→ **WHAT THE TASK ASKS**
All entries must be transcribed exactly, down to the last character.

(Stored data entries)
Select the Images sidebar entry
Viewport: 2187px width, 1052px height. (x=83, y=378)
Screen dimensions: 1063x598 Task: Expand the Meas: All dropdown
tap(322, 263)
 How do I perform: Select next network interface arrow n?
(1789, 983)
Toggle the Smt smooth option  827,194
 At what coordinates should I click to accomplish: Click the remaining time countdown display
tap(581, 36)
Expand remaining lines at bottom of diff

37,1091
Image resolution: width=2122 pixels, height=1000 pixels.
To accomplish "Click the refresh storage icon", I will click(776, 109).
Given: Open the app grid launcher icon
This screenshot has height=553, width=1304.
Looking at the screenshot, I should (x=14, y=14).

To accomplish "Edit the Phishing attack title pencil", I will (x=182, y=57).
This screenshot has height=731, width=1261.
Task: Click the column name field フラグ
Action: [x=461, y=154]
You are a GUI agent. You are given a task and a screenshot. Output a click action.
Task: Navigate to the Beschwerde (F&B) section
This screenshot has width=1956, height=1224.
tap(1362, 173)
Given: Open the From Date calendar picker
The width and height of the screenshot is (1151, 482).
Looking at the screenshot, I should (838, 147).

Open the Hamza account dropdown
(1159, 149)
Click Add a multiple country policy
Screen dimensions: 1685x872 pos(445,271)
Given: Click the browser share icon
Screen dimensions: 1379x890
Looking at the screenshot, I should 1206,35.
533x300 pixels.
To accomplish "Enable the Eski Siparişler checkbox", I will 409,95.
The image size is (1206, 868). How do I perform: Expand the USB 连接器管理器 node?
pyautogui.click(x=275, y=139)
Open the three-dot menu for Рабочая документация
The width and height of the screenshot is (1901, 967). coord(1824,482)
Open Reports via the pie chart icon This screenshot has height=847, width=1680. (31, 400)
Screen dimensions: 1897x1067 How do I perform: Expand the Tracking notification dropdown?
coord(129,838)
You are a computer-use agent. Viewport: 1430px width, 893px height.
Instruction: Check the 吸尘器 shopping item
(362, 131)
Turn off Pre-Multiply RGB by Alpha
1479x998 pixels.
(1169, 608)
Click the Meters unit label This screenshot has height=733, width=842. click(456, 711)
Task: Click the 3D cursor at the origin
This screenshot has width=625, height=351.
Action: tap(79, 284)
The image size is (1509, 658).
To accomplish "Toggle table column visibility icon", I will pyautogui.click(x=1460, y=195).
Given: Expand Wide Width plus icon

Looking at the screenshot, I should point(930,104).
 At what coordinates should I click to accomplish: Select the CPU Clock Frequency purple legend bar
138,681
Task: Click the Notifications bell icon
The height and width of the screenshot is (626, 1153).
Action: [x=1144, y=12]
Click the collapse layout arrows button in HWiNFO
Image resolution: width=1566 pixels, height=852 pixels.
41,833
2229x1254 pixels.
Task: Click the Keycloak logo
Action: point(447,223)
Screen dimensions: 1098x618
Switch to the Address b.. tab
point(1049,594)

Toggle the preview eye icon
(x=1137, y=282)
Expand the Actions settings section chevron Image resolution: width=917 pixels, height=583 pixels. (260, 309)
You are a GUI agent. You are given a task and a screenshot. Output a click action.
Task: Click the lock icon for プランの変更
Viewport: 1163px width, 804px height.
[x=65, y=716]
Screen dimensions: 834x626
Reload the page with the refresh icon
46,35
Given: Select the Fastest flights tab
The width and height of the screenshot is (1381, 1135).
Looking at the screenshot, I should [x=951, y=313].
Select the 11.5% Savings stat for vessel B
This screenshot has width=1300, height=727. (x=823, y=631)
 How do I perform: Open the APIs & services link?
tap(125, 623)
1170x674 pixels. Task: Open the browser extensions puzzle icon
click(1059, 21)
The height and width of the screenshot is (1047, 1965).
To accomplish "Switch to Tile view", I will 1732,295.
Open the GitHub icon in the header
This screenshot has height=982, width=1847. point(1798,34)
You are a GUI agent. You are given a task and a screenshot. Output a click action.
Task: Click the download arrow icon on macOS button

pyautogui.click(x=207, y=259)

→ **EXPECTED OUTPUT**
Select the Images sidebar entry
Viewport: 2187px width, 1052px height. (x=83, y=378)
Screen dimensions: 1063x598 Task: Expand the Meas: All dropdown
tap(322, 263)
 How do I perform: Select next network interface arrow n?
(1789, 983)
Toggle the Smt smooth option  827,194
 At what coordinates should I click to accomplish: Click the remaining time countdown display
tap(581, 36)
Expand remaining lines at bottom of diff

37,1091
Image resolution: width=2122 pixels, height=1000 pixels.
To accomplish "Click the refresh storage icon", I will click(776, 109).
Given: Open the app grid launcher icon
This screenshot has height=553, width=1304.
Looking at the screenshot, I should (x=14, y=14).

To accomplish "Edit the Phishing attack title pencil", I will (x=182, y=57).
This screenshot has height=731, width=1261.
Task: Click the column name field フラグ
Action: [x=461, y=154]
You are a GUI agent. You are given a task and a screenshot. Output a click action.
Task: Navigate to the Beschwerde (F&B) section
This screenshot has width=1956, height=1224.
tap(1362, 173)
Given: Open the From Date calendar picker
The width and height of the screenshot is (1151, 482).
Looking at the screenshot, I should (838, 147).

Open the Hamza account dropdown
(1159, 149)
Click Add a multiple country policy
Screen dimensions: 1685x872 pos(445,271)
Given: Click the browser share icon
Screen dimensions: 1379x890
Looking at the screenshot, I should 1206,35.
533x300 pixels.
To accomplish "Enable the Eski Siparişler checkbox", I will 409,95.
The image size is (1206, 868). How do I perform: Expand the USB 连接器管理器 node?
pyautogui.click(x=275, y=139)
Open the three-dot menu for Рабочая документация
The width and height of the screenshot is (1901, 967). coord(1824,482)
Open Reports via the pie chart icon This screenshot has height=847, width=1680. (31, 400)
Screen dimensions: 1897x1067 How do I perform: Expand the Tracking notification dropdown?
coord(129,838)
You are a computer-use agent. Viewport: 1430px width, 893px height.
Instruction: Check the 吸尘器 shopping item
(362, 131)
Turn off Pre-Multiply RGB by Alpha
1479x998 pixels.
(1169, 608)
Click the Meters unit label This screenshot has height=733, width=842. click(456, 711)
Task: Click the 3D cursor at the origin
This screenshot has width=625, height=351.
Action: tap(79, 284)
The image size is (1509, 658).
To accomplish "Toggle table column visibility icon", I will pyautogui.click(x=1460, y=195).
Given: Expand Wide Width plus icon

Looking at the screenshot, I should point(930,104).
 At what coordinates should I click to accomplish: Select the CPU Clock Frequency purple legend bar
138,681
Task: Click the Notifications bell icon
The height and width of the screenshot is (626, 1153).
Action: [x=1144, y=12]
Click the collapse layout arrows button in HWiNFO
Image resolution: width=1566 pixels, height=852 pixels.
41,833
2229x1254 pixels.
Task: Click the Keycloak logo
Action: point(447,223)
Screen dimensions: 1098x618
Switch to the Address b.. tab
point(1049,594)

Toggle the preview eye icon
(x=1137, y=282)
Expand the Actions settings section chevron Image resolution: width=917 pixels, height=583 pixels. (260, 309)
You are a GUI agent. You are given a task and a screenshot. Output a click action.
Task: Click the lock icon for プランの変更
Viewport: 1163px width, 804px height.
[x=65, y=716]
Screen dimensions: 834x626
Reload the page with the refresh icon
46,35
Given: Select the Fastest flights tab
The width and height of the screenshot is (1381, 1135).
Looking at the screenshot, I should [x=951, y=313].
Select the 11.5% Savings stat for vessel B
This screenshot has width=1300, height=727. (x=823, y=631)
 How do I perform: Open the APIs & services link?
tap(125, 623)
1170x674 pixels. Task: Open the browser extensions puzzle icon
click(1059, 21)
The height and width of the screenshot is (1047, 1965).
To accomplish "Switch to Tile view", I will 1732,295.
Open the GitHub icon in the header
This screenshot has height=982, width=1847. point(1798,34)
You are a GUI agent. You are given a task and a screenshot. Output a click action.
Task: Click the download arrow icon on macOS button

pyautogui.click(x=207, y=259)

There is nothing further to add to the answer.